Medications: Non-nicotine-based medications are also used, like medicines containing bupropion and varenicline.
Peer support: To encourage cessation of smoking there are various support groups and telephonic quit-lines available for smokers; that help with the psychological side of the treatment, advice on how to reduce frequency of smokes, suggest proper diet and exercises.
Family support: The support and encouragement of the family members with possible withdrawal symptoms is imperative in avoiding continued addiction.
Living with Smoking Disorders
Two factors are involved in a person’s risk of being afflicted by a smoking-related disease – the number of years a person continues to smoke and the quantity of cigarettes smoked. Nicotine addiction can occur as soon as five months after the start of smoking. Both active and passive smoking can be very injurious to a person’s health. Studies have shown that the mortality rates are more than 40% in those smoking 10 cigarettes a day, 70% in those smoking 10–20 a day and almost 90% in those smoking 21–39 cigarettes a day. Also, smoking “light” or “low tar” cigarettes does not reduce the risks. In old age, ex-smokers lead a slightly healthier life than continued smokers.
Prevention of Smoking Habit
A number of nations have taken certain measures to prevent the habit of smoking and the resultant health hazards:
Legislation for age: In most countries around the world it is illegal to sell tobacco-based products to minors as smoking should be an informed decision. Most countries impose heavy fines for violation of these laws.
Taxation: In some countries, the governments have introduced heavy excise taxes on cigarettes in order to reduce the consumption of cigarettes. Money collected from the cigarette taxes are frequently used to pay for tobacco-use prevention programs, thus self-financing the prevention endeavor.
Restrictions on advertising: In Australia, the Tobacco Advertising Prohibition Act 1992 prohibits tobacco advertising except as sponsors of international sporting events. In Europe, all tobacco advertising and sponsorship on television, Internet, print media and radio are banned.

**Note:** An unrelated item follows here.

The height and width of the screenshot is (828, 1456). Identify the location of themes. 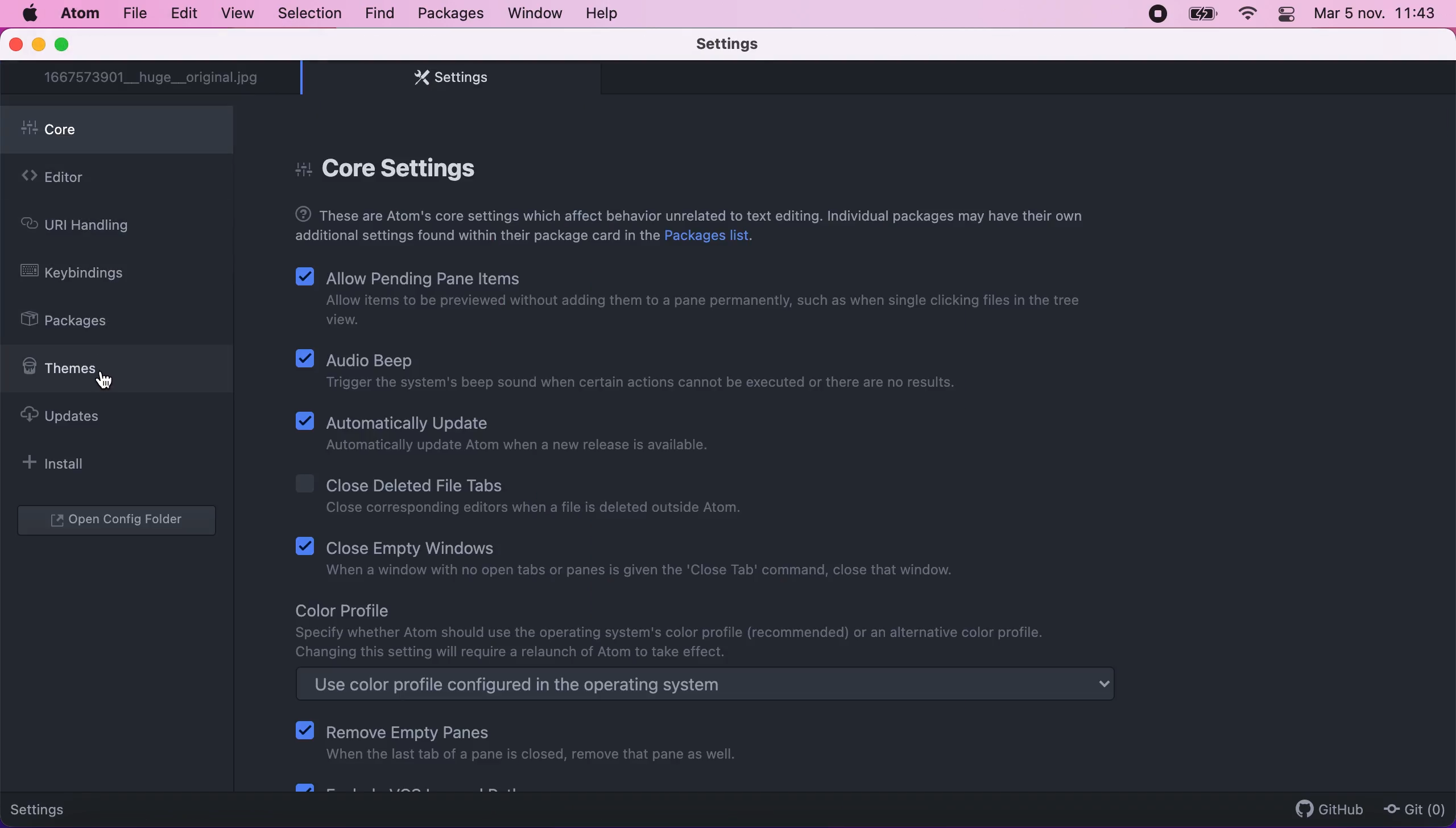
(117, 373).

Package warnings: Countries like European Union, Turkey, Australia, South Africa, Canada, Australia, Thailand, Iceland, India, Brazil, etc have also imposed the printing of warning-messages upon cigarette packs. Cards are also inserted into cigarette packs in Canada that explain different methods of quitting smoking.
Restriction of smoking areas: Several countries in the world have legislated against smoking in workplaces as well as outdoor public areas like parks and gardens, public transport facilities, etc. Restaurateurs are permitted to build designated smoking areas, separate from the non-smoking section.
The United States Center for Disease Control and Prevention describes tobacco use as “the single most important preventable risk to human health.”
The World Health Organization (WHO) forecasts that by 2030, ten million people a year will die of smoking-related illness, with the largest increase to be among women. WHO forecasts the 21st century’s mortality rate will be ten times that of the 20th century.